── ENTRIES PROVIDED
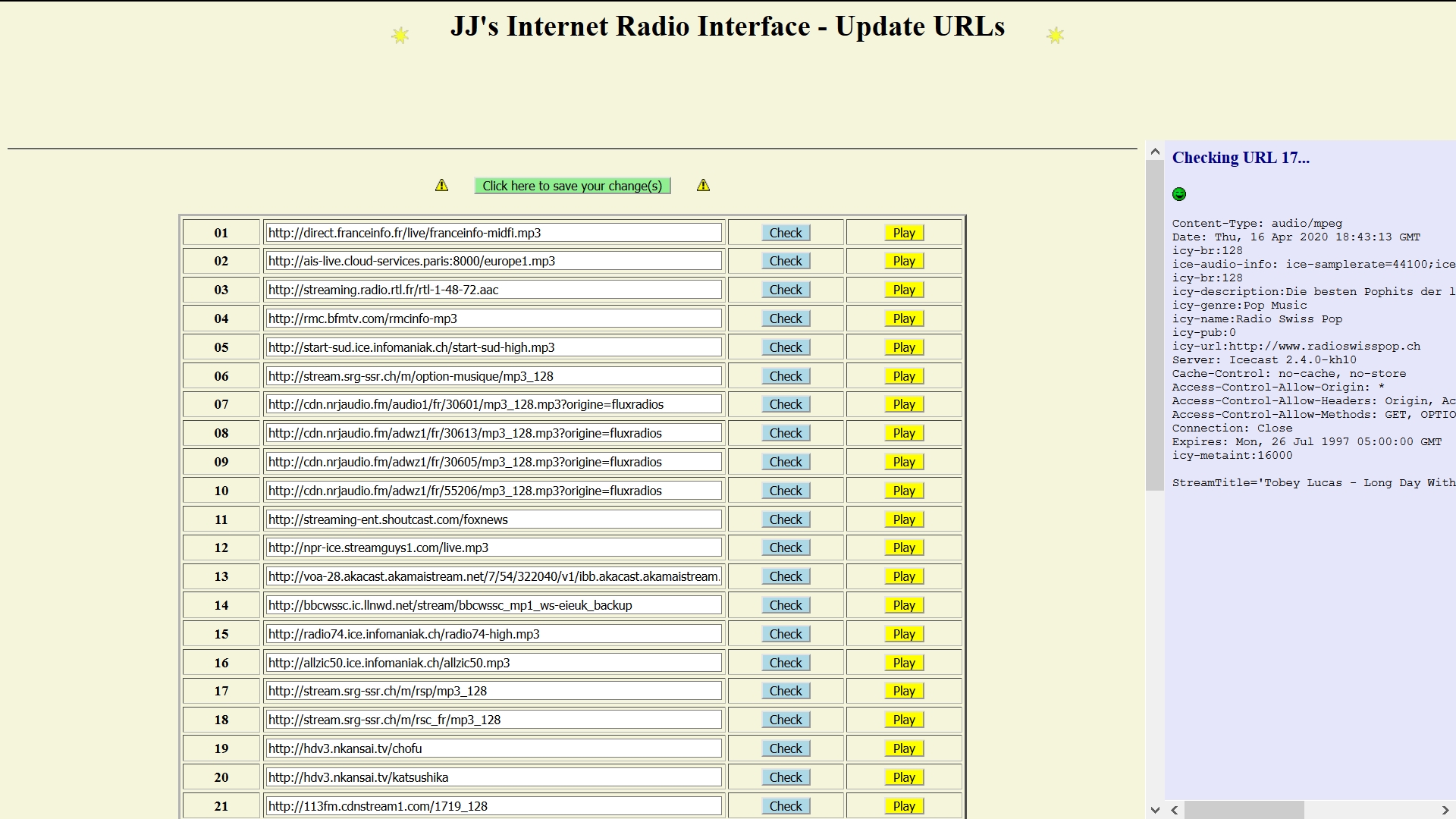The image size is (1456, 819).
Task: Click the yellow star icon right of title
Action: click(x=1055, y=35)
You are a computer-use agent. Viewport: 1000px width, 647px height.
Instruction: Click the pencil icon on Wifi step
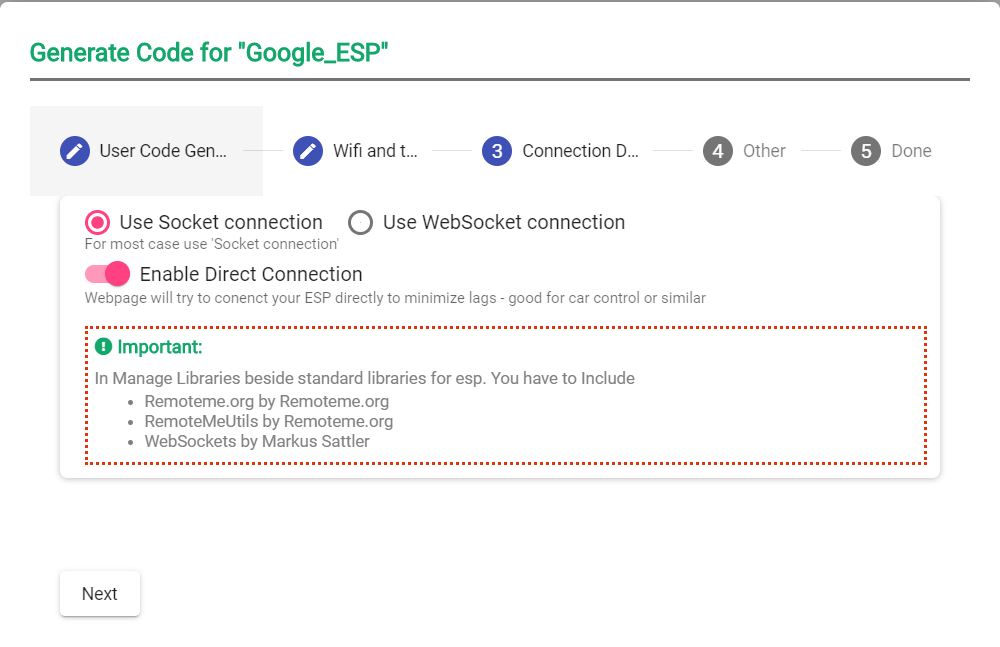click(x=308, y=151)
────
◆ DIRECTION ◆
Copy every one of the rows above verbatim, leaving the pictures out of your reply.

◆ IN RESPONSE ◆
The image size is (1456, 819).
Task: Click the yellow star icon right of title
Action: click(x=1055, y=35)
You are a computer-use agent. Viewport: 1000px width, 647px height.
Instruction: Click the pencil icon on Wifi step
click(x=308, y=151)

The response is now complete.